• _Selection_:
..............................

So now you’ve created an online directory, optimized the directory for search engines and learned how to attract consumers. At this point, the online directory should be up and running. So the next question is: how can you know if the online directory is successful?
This is part four of our four-part series: what metrics can directory publishers look at to measure an online directory’s success?
How Are Consumers Finding the Directory?
Last week we talked about how directory publishers can attract consumers to their online directories. So, now that the directory is up and running, it’s time to look at how consumers are actually finding the directory – and it may not be how you think.
Organic Traffic From Search Engines
What keywords are driving organic traffic to the online directory? This is where you can measure the success of the SEO optimization efforts for the directory’s website.
One way you can measure what keywords are driving traffic to the directory’s website is by using Google Search Console. If you haven’t set up Google Search Console for the directory’s website yet, you should! Google Search Console is an easy-to-use tool where you can measure the website’s impressions, clicks, click-through-rate (CTR), and the average position that the online directory is showing up in search results. Google Search Console will also allow you to see what keywords the directory is appearing for in search engine results.
Another useful tool for measuring traffic is Google Analytics. For organic traffic data, click Acquisition, then All Traffic, then Channels, and finally Organic Search. Google Analytics can also be used to measure traffic from sources besides search engines, such as from social media.
Using tools like these to discover the online directory’s keyword analytics is one way you can see the online directory’s success. You can also use this data to further optimize the content and SEO on the directory’s website to drive not only more traffic, but the specific traffic you want!

..............................

• _Given task_:
Answer these from the article on measuring an online directory's success.
1. Which part of the series is this article?
2. Which tool shows the keywords the directory appears for in search results?
3. In Google Analytics, what sequence of clicks leads to organic traffic data?

..............................

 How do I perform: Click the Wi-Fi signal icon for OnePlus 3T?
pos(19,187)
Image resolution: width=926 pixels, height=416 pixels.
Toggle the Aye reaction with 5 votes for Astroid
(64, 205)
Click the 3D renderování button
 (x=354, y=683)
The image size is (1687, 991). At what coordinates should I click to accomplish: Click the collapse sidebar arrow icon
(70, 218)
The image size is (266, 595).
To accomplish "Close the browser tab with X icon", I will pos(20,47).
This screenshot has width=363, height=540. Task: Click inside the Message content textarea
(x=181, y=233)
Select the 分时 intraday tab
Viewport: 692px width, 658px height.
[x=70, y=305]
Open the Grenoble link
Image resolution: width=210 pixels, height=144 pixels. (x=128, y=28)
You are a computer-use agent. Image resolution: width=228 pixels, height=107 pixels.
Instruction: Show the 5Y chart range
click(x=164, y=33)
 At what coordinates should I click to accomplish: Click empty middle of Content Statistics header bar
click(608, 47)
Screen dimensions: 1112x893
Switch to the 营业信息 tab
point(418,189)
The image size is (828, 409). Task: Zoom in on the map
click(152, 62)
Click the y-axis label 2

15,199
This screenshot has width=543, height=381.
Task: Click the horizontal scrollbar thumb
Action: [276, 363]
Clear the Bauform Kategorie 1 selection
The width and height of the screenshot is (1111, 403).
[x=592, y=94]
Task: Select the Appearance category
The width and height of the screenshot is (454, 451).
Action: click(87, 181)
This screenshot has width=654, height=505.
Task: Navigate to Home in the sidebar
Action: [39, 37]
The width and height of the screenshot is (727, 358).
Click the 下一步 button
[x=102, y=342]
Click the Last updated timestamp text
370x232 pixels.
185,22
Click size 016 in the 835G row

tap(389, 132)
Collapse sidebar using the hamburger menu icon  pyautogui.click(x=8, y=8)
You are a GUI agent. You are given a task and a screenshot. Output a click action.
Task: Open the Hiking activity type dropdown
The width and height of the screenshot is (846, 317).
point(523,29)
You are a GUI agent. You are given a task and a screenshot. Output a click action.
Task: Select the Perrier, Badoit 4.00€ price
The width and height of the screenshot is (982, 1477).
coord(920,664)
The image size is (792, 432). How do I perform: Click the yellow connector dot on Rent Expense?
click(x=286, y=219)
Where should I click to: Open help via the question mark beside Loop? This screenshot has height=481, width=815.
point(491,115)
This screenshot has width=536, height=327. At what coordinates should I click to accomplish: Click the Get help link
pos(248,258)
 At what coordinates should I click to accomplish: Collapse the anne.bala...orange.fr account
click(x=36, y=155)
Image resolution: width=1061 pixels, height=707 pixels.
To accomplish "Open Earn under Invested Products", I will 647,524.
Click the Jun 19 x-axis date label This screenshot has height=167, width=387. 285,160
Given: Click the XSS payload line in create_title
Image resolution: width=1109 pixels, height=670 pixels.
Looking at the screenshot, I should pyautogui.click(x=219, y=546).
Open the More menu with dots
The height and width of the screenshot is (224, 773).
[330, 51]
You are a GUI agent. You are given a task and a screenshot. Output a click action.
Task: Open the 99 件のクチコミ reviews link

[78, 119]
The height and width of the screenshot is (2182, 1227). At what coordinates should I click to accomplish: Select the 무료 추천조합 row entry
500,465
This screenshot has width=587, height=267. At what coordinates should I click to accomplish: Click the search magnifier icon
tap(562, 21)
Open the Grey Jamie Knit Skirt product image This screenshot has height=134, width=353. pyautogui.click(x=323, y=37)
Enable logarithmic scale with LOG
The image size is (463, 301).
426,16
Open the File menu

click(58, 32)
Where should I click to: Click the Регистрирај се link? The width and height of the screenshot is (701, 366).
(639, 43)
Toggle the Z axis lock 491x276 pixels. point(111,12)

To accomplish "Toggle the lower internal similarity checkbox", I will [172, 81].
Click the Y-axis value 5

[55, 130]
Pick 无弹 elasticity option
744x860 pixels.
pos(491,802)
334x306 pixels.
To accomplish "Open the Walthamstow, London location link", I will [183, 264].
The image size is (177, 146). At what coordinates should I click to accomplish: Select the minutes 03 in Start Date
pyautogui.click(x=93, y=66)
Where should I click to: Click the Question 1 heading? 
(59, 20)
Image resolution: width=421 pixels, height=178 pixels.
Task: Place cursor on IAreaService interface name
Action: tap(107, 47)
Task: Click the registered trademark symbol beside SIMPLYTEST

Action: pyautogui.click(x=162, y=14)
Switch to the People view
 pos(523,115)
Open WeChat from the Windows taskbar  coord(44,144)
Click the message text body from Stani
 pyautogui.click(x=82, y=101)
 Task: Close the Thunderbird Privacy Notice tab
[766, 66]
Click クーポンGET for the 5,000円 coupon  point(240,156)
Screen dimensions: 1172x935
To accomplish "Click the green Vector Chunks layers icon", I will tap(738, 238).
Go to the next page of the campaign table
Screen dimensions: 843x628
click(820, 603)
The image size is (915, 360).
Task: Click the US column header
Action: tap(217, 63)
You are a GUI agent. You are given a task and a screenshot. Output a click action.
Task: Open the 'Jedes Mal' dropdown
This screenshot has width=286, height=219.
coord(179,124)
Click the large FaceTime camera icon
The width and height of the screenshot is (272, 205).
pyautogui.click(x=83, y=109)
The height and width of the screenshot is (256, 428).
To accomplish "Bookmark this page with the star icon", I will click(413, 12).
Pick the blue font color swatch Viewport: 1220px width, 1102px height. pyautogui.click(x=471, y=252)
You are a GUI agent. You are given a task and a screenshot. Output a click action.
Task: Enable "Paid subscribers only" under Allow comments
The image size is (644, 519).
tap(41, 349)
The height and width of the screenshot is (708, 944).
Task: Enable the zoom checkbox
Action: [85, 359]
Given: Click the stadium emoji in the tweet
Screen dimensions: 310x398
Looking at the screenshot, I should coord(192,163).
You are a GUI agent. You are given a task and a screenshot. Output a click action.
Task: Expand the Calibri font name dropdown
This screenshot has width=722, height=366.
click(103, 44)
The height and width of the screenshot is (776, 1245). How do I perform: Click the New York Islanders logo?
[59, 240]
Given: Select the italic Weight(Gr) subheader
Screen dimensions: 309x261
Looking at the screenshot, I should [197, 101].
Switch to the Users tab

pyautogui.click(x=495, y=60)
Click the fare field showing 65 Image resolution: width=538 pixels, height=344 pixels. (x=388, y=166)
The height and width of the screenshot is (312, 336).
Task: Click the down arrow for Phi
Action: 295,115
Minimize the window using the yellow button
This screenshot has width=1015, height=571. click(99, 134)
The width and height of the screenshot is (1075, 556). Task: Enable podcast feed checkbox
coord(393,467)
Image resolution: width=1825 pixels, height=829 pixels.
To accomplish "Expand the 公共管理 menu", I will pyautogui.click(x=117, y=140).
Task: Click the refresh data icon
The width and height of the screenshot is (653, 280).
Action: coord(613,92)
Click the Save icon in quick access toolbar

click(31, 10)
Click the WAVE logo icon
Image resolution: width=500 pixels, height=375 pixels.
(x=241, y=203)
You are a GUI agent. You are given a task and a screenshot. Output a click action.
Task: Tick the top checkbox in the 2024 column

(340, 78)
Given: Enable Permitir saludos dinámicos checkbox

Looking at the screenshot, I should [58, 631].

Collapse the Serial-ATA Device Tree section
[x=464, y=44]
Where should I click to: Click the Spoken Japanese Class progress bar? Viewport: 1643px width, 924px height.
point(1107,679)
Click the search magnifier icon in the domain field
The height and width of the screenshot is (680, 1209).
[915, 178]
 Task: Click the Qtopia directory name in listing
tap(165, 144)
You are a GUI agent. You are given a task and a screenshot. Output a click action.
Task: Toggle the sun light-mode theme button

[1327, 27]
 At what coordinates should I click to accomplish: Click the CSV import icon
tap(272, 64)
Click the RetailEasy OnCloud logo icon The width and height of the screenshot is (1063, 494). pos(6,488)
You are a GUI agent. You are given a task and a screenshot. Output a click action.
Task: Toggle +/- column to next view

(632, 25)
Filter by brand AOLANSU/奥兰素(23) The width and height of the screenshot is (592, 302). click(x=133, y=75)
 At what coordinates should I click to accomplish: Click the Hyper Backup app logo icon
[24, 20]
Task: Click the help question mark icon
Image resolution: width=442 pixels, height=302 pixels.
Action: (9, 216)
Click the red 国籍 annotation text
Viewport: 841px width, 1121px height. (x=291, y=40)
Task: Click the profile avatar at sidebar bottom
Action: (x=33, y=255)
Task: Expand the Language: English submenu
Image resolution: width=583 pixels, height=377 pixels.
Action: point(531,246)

..............................

• _Exercise output_:
1. Part four of a four-part series.
2. Google Search Console.
3. Acquisition, then All Traffic, then Channels, then Organic Search.